All ___ are not ___: a common statement that’s nearly always wrong

Am I the only person annoyed with this linguistic atrocity? Do a Google search some time on “all ___ are not”, filling in the blank with any common plural noun, or a collective noun with “is” instead of “are.” You’ll find statements like

All women are not a size 2.
All teenagers are not brats.
All paper is not 8 1/2 x 11.
All coffee is not espresso.

These sentences make a statement in the negative about all women, teenagers, paper, or coffee. And they are all false statements. Some women are a size 2. Some teenagers are brats. Lots of paper (in this country, anyway) isĀ  8 1/2 x 11. Some coffee is espresso. Here is what the writers probably meant:

Not all women are a size 2.
Not all teenagers are brats.
Not all paper is 8 1/2 x 11.
Not all coffee is espresso.

Instead of creating an overly broad generalization, this construction negates one. These statements are correct.

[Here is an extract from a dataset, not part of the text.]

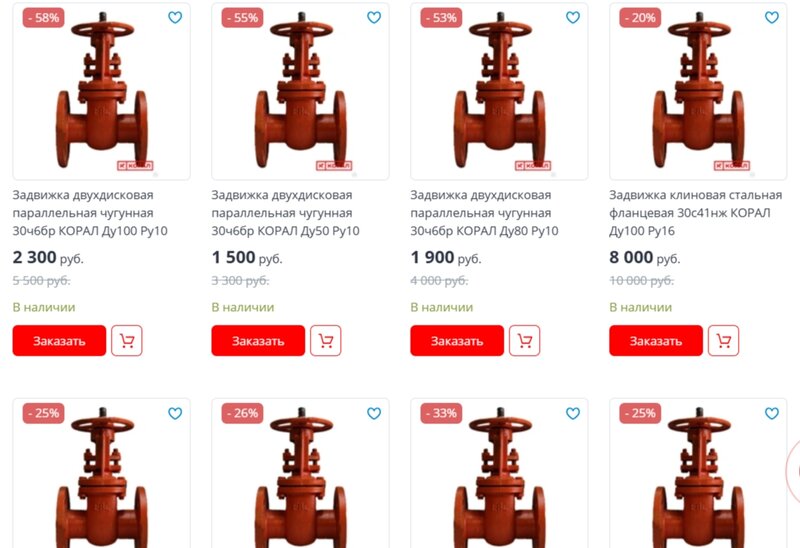Screen dimensions: 800x548
Task: Favorite the 30с41нж steel valve via heart
Action: pos(772,17)
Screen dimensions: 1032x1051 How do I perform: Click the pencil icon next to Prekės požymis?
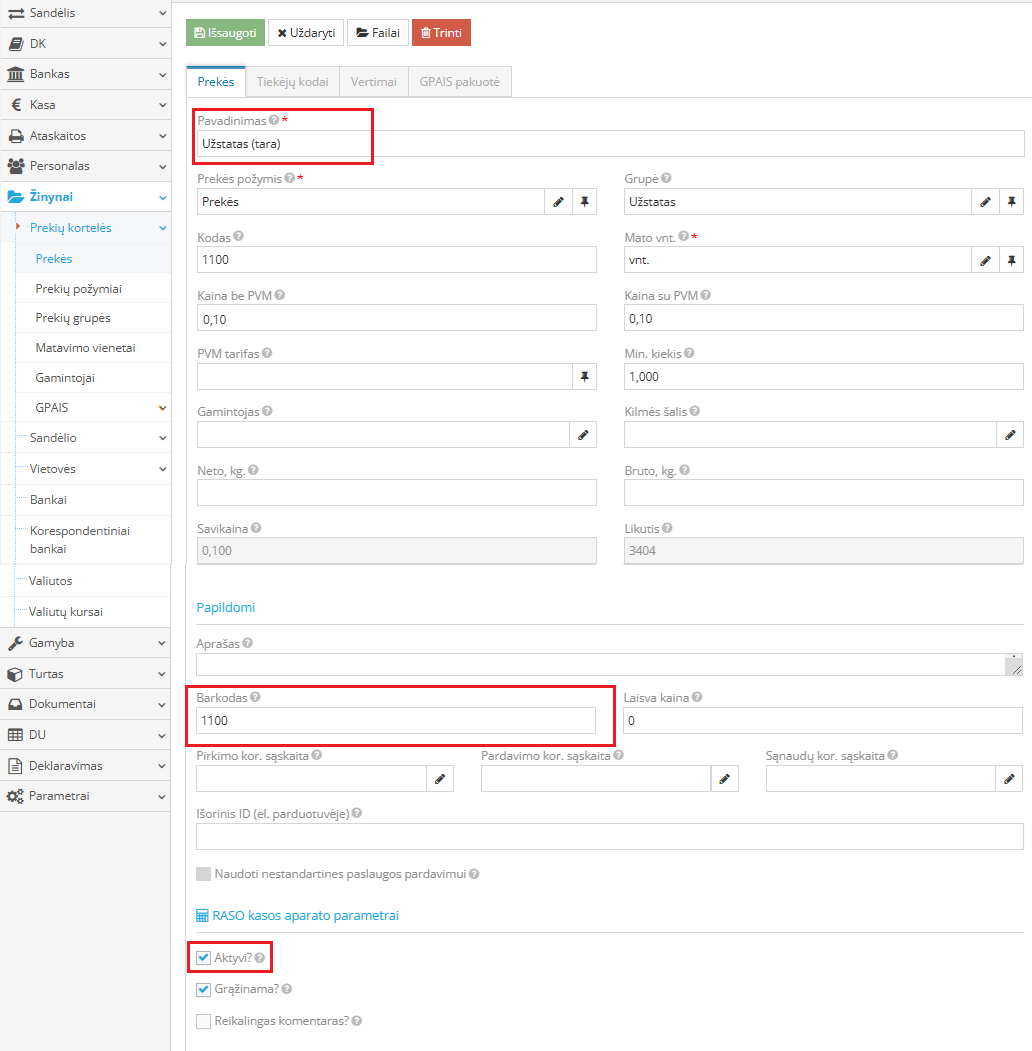(x=559, y=202)
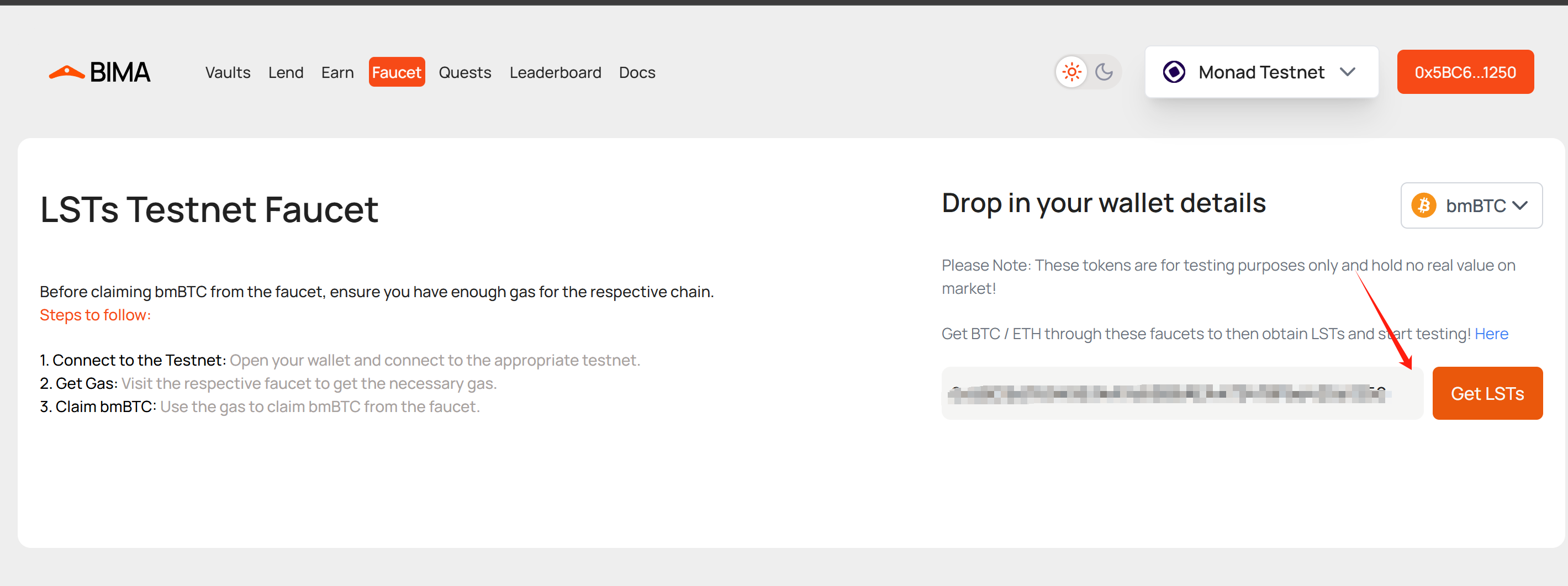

It’s harder to argue with a statement like “all women are not the same,” partly because it’s vague enough that the answer “but some women are the same” does not obviously falsify it. Still, careful writers ought to avoid the construction and start the sentence with the negative.

The only time a statement like all ___ are not ___ can be correct is when “all” is somehow modified to make the sentence mean “most,” as in, “Two thirds of all newspapers are not recycled.” In that case, the statistic may or may not be correct, but the sentence is not automatically wrong, as it would be if it started with “all.”